_RECORD SET:_
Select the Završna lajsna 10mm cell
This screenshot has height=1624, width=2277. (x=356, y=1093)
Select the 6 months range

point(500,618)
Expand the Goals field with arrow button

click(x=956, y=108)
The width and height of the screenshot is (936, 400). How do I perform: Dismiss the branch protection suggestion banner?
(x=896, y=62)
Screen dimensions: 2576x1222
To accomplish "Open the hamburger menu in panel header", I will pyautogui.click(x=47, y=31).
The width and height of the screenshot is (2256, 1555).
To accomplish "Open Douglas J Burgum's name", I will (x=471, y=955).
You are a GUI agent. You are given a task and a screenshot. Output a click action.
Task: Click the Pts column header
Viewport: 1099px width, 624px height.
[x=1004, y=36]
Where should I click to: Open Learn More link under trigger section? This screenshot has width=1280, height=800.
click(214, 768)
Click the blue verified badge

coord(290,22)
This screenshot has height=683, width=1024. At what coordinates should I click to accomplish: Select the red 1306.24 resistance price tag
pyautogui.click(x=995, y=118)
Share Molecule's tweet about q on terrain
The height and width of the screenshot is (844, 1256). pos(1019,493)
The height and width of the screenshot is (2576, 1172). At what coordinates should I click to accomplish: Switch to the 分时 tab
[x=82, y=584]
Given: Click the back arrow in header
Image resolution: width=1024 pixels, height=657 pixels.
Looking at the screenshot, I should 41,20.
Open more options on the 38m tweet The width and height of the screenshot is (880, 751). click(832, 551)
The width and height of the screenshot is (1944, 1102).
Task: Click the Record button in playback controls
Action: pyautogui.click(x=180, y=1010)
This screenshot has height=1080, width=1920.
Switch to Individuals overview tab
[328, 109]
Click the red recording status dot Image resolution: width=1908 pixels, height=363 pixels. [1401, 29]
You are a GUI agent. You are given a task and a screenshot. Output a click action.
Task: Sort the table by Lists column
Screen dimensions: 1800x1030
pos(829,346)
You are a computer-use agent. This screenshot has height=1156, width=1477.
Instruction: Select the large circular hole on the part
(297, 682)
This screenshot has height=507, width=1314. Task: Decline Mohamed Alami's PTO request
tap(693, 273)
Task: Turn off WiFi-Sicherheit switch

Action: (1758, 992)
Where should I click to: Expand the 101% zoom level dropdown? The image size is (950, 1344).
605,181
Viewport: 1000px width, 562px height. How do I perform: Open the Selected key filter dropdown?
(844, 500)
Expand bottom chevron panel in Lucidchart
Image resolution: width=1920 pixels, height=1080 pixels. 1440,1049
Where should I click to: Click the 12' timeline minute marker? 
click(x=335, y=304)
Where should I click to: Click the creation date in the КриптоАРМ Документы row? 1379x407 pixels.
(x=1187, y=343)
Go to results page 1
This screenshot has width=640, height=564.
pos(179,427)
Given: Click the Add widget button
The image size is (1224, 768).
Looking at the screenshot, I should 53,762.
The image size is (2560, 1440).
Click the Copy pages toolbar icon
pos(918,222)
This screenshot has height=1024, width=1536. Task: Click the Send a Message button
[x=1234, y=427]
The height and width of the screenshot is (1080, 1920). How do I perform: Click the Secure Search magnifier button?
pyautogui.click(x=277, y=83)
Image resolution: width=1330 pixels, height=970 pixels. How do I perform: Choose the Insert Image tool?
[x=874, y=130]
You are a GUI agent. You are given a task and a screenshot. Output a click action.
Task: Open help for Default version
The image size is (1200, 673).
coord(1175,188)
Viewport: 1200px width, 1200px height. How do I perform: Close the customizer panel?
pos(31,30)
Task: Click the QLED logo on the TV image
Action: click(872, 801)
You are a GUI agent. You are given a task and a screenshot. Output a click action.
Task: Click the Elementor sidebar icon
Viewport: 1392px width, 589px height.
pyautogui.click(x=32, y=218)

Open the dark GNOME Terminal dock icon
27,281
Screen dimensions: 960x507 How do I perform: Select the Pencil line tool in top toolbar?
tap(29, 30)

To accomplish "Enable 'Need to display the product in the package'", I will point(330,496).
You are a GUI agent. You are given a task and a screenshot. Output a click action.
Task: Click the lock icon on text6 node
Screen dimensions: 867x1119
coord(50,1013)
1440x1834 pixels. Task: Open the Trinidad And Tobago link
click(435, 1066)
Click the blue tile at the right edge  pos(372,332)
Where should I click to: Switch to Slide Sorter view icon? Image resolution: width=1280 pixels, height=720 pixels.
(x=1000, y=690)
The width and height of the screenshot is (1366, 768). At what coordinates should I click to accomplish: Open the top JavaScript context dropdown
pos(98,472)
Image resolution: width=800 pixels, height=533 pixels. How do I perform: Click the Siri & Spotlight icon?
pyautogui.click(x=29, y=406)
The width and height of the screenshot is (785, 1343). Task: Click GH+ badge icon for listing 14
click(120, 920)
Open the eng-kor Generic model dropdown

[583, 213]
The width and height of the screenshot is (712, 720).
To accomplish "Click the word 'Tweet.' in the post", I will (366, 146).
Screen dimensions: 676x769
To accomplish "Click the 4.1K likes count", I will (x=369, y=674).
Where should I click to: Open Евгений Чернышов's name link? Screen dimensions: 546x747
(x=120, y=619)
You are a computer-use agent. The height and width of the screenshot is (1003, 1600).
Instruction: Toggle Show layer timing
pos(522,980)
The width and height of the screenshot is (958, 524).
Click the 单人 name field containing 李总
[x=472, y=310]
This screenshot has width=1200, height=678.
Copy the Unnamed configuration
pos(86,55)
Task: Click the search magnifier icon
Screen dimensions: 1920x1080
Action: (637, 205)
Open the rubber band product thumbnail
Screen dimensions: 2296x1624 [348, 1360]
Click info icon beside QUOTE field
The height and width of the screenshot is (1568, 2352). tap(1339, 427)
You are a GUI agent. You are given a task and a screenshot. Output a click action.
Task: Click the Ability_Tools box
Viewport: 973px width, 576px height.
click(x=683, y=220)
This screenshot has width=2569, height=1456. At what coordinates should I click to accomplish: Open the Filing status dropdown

_PROBLEM DETAILS:_
Could you copy out all of the items above, word for word and in their original order?

_SOLUTION FOR THIS EXERCISE:_
Select the Završna lajsna 10mm cell
This screenshot has height=1624, width=2277. (x=356, y=1093)
Select the 6 months range

point(500,618)
Expand the Goals field with arrow button

click(x=956, y=108)
The width and height of the screenshot is (936, 400). How do I perform: Dismiss the branch protection suggestion banner?
(x=896, y=62)
Screen dimensions: 2576x1222
To accomplish "Open the hamburger menu in panel header", I will pyautogui.click(x=47, y=31).
The width and height of the screenshot is (2256, 1555).
To accomplish "Open Douglas J Burgum's name", I will (x=471, y=955).
You are a GUI agent. You are given a task and a screenshot. Output a click action.
Task: Click the Pts column header
Viewport: 1099px width, 624px height.
[x=1004, y=36]
Where should I click to: Open Learn More link under trigger section? This screenshot has width=1280, height=800.
click(214, 768)
Click the blue verified badge

coord(290,22)
This screenshot has height=683, width=1024. At what coordinates should I click to accomplish: Select the red 1306.24 resistance price tag
pyautogui.click(x=995, y=118)
Share Molecule's tweet about q on terrain
The height and width of the screenshot is (844, 1256). pos(1019,493)
The height and width of the screenshot is (2576, 1172). At what coordinates should I click to accomplish: Switch to the 分时 tab
[x=82, y=584]
Given: Click the back arrow in header
Image resolution: width=1024 pixels, height=657 pixels.
Looking at the screenshot, I should 41,20.
Open more options on the 38m tweet The width and height of the screenshot is (880, 751). click(832, 551)
The width and height of the screenshot is (1944, 1102).
Task: Click the Record button in playback controls
Action: pyautogui.click(x=180, y=1010)
This screenshot has height=1080, width=1920.
Switch to Individuals overview tab
[328, 109]
Click the red recording status dot Image resolution: width=1908 pixels, height=363 pixels. [1401, 29]
You are a GUI agent. You are given a task and a screenshot. Output a click action.
Task: Sort the table by Lists column
Screen dimensions: 1800x1030
pos(829,346)
You are a computer-use agent. This screenshot has height=1156, width=1477.
Instruction: Select the large circular hole on the part
(297, 682)
This screenshot has height=507, width=1314. Task: Decline Mohamed Alami's PTO request
tap(693, 273)
Task: Turn off WiFi-Sicherheit switch

Action: (1758, 992)
Where should I click to: Expand the 101% zoom level dropdown? The image size is (950, 1344).
605,181
Viewport: 1000px width, 562px height. How do I perform: Open the Selected key filter dropdown?
(844, 500)
Expand bottom chevron panel in Lucidchart
Image resolution: width=1920 pixels, height=1080 pixels. 1440,1049
Where should I click to: Click the 12' timeline minute marker? 
click(x=335, y=304)
Where should I click to: Click the creation date in the КриптоАРМ Документы row? 1379x407 pixels.
(x=1187, y=343)
Go to results page 1
This screenshot has width=640, height=564.
pos(179,427)
Given: Click the Add widget button
The image size is (1224, 768).
Looking at the screenshot, I should 53,762.
The image size is (2560, 1440).
Click the Copy pages toolbar icon
pos(918,222)
This screenshot has height=1024, width=1536. Task: Click the Send a Message button
[x=1234, y=427]
The height and width of the screenshot is (1080, 1920). How do I perform: Click the Secure Search magnifier button?
pyautogui.click(x=277, y=83)
Image resolution: width=1330 pixels, height=970 pixels. How do I perform: Choose the Insert Image tool?
[x=874, y=130]
You are a GUI agent. You are given a task and a screenshot. Output a click action.
Task: Open help for Default version
The image size is (1200, 673).
coord(1175,188)
Viewport: 1200px width, 1200px height. How do I perform: Close the customizer panel?
pos(31,30)
Task: Click the QLED logo on the TV image
Action: click(872, 801)
You are a GUI agent. You are given a task and a screenshot. Output a click action.
Task: Click the Elementor sidebar icon
Viewport: 1392px width, 589px height.
pyautogui.click(x=32, y=218)

Open the dark GNOME Terminal dock icon
27,281
Screen dimensions: 960x507 How do I perform: Select the Pencil line tool in top toolbar?
tap(29, 30)

To accomplish "Enable 'Need to display the product in the package'", I will point(330,496).
You are a GUI agent. You are given a task and a screenshot. Output a click action.
Task: Click the lock icon on text6 node
Screen dimensions: 867x1119
coord(50,1013)
1440x1834 pixels. Task: Open the Trinidad And Tobago link
click(435, 1066)
Click the blue tile at the right edge  pos(372,332)
Where should I click to: Switch to Slide Sorter view icon? Image resolution: width=1280 pixels, height=720 pixels.
(x=1000, y=690)
The width and height of the screenshot is (1366, 768). At what coordinates should I click to accomplish: Open the top JavaScript context dropdown
pos(98,472)
Image resolution: width=800 pixels, height=533 pixels. How do I perform: Click the Siri & Spotlight icon?
pyautogui.click(x=29, y=406)
The width and height of the screenshot is (785, 1343). Task: Click GH+ badge icon for listing 14
click(120, 920)
Open the eng-kor Generic model dropdown

[583, 213]
The width and height of the screenshot is (712, 720).
To accomplish "Click the word 'Tweet.' in the post", I will (366, 146).
Screen dimensions: 676x769
To accomplish "Click the 4.1K likes count", I will (x=369, y=674).
Where should I click to: Open Евгений Чернышов's name link? Screen dimensions: 546x747
(x=120, y=619)
You are a computer-use agent. The height and width of the screenshot is (1003, 1600).
Instruction: Toggle Show layer timing
pos(522,980)
The width and height of the screenshot is (958, 524).
Click the 单人 name field containing 李总
[x=472, y=310]
This screenshot has width=1200, height=678.
Copy the Unnamed configuration
pos(86,55)
Task: Click the search magnifier icon
Screen dimensions: 1920x1080
Action: (637, 205)
Open the rubber band product thumbnail
Screen dimensions: 2296x1624 [348, 1360]
Click info icon beside QUOTE field
The height and width of the screenshot is (1568, 2352). tap(1339, 427)
You are a GUI agent. You are given a task and a screenshot. Output a click action.
Task: Click the Ability_Tools box
Viewport: 973px width, 576px height.
click(x=683, y=220)
This screenshot has width=2569, height=1456. At what coordinates should I click to accomplish: Open the Filing status dropdown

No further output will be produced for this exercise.